Put your blue French bulldog puppy inside of the crate with something to chew on like a bully stick and then hang a towel over the front and turn on your nebulizer and go and have a cuppa tea or make dinner for the next 30 minutes. Thirty minutes later you’re a little pup will be very happy to see you. It will probably have fallen asleep inside the chamber.
Get them out of there and stick them on your lap and now you’re going to coupage the dog.

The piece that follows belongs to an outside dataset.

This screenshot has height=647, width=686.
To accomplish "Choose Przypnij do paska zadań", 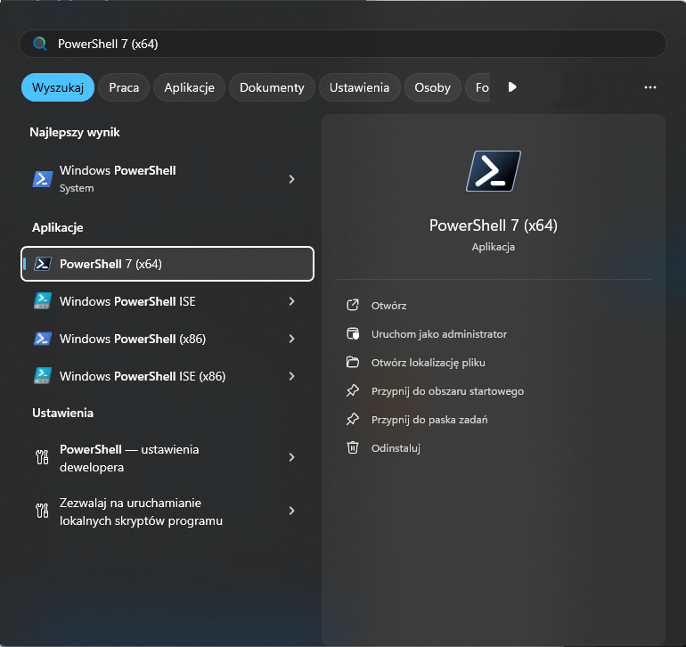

Coupaging is the means by which she will beat like a drum on his outer rib cage which is protecting the lung. You should cup your hand. It creates more friction upon pounding and with a pretty vigorous patting action go back-and-forth from the right side to the left site pounding one through 10 and switch to the other side one through 10 and switch and so on back-and-forth. Set the timer on your phone to 10 minutes. It’s going to feel like a very long 10 minutes but this step is prudent to follow the nebulizing chamber.
What the nebulizer does is saturate the inner lining of the lungs with the saline which essentially soaks the mucus and makes it now possible to knock it loose from the inner lining of the lungs. If you do this strategically for a couple of days three times a day your dog will recover much faster and you will never have to worry about an ammonia setting in. See this video: https://m.youtube.com/watch?v=54d8Vgucano
This is actually how they treat dogs that are hospitalized with pneumonia only at the charge rate of probably a couple hundred dollars. I always use this technique when my dogs get a cold or a cough and since I’ve been doing this I’ve never again had an animal or a French Bulldog go to the hospital.
Additional medicinal remedies:
At the 99cent store look for “mucous relief” pills. The dose is 400mg qualfenisin. This helps to loosen mucous. It is equal to Mucinex. You break the pills in half so that you have a 200 mg dose and you can give this as frequently as every four hours but I give only as needed if I hear a dog coughing. Be certain that you’re not grabbing a box that has also an additional cough suppressant in the pill. It must be ONLY qualfenisen.
A NATURAL REMEDY to help the body expel fluids, a natural diuretic is DANDELION TINCTURE picked up at a health food store. The dose is .5 ml per 10 pounds twice a day. I combine with echinacea tincture. Equal dosing is okay. Echinacea is an immune stimulator.
Lastly vitamin C children’s tabs 50mg are good for a dog too. They have it too at 99 cent store. Give twice a day.
If you do all these things:
1. Nebulize three times a day with coupage drumming on lungs
2. Give mucous pill if cough
3 Dandelion twice a day
4 echinacea twice a day
5. Vitamin c 50 mg
YOUR blue French bulldog puppy will be fine. Following these directions from when you have a puppy and it will develop good habits for prolonged health of your dog.